While the Boggo Road Gaol was closed, the volunteers of the Boggo Road Gaol Historical Society took it upon themselves to keep it clean.
"You first." "No after you." "No, after you, I insist."

We also got into the gutters and drains, removing inches of dirt that were blocking them. Some areas were scarier than others, but the toilets were made usable again, to the relief of all.

We had one or two hiccups, notably when Phil killed the digital security system keypad with a blast of high-pressure water, prompting a visit from the security services. Fortunately the now-clean keypad miraculously came back to life later in the day. John P's single attempt to blow the dust from a cell with a leaf-blower ended just as you'd expect, but he seemed to be in his element in the gatehouse, being all no pasaran and keeping non-BRGHS visitors away.

All-in-all it was great to get back inside Boggo Road, roll up our sleeves and get stuck into cleaning the place. The buildings benefitted from the visit, and so did our group. There has been some concern within the BRGHS that the place was not being looked after properly, and now we can do it ourselves to make sure that it is.
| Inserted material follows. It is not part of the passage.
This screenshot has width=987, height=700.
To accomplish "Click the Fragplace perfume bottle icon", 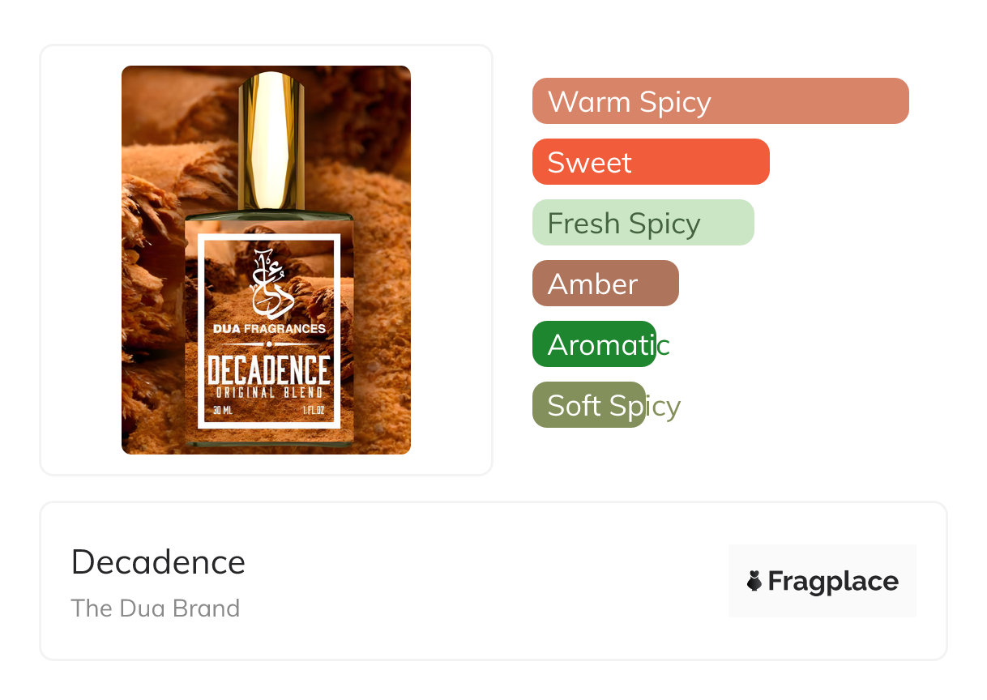I will pyautogui.click(x=754, y=581).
Having some actual hands-on work to do at the prison is great for morale as people have been getting impatient about getting back inside Boggo Road. So although it's not opening for a few years yet, this is a brilliant way of staying in touch with the place.

The first clean-ups will be obviously be the hardest, but we aim to reach a point where we can stroll in, wipe over some surfaces, do a quick sweep of the floor, and its finished. That day is still far away though, and until then the BRGHS will be going into Boggo Road every month to fulfill the first of our founding objectives:

"#1: To work to preserve, maintain and promote the site of the No.2 Division at the former Brisbane Prison."


  1. Chris I'm sorry I didn't get the chance to meet you, I turned up late, joined the society and met some of the lovely folk still lingering.

  2. Thanks Gillian, better late than never!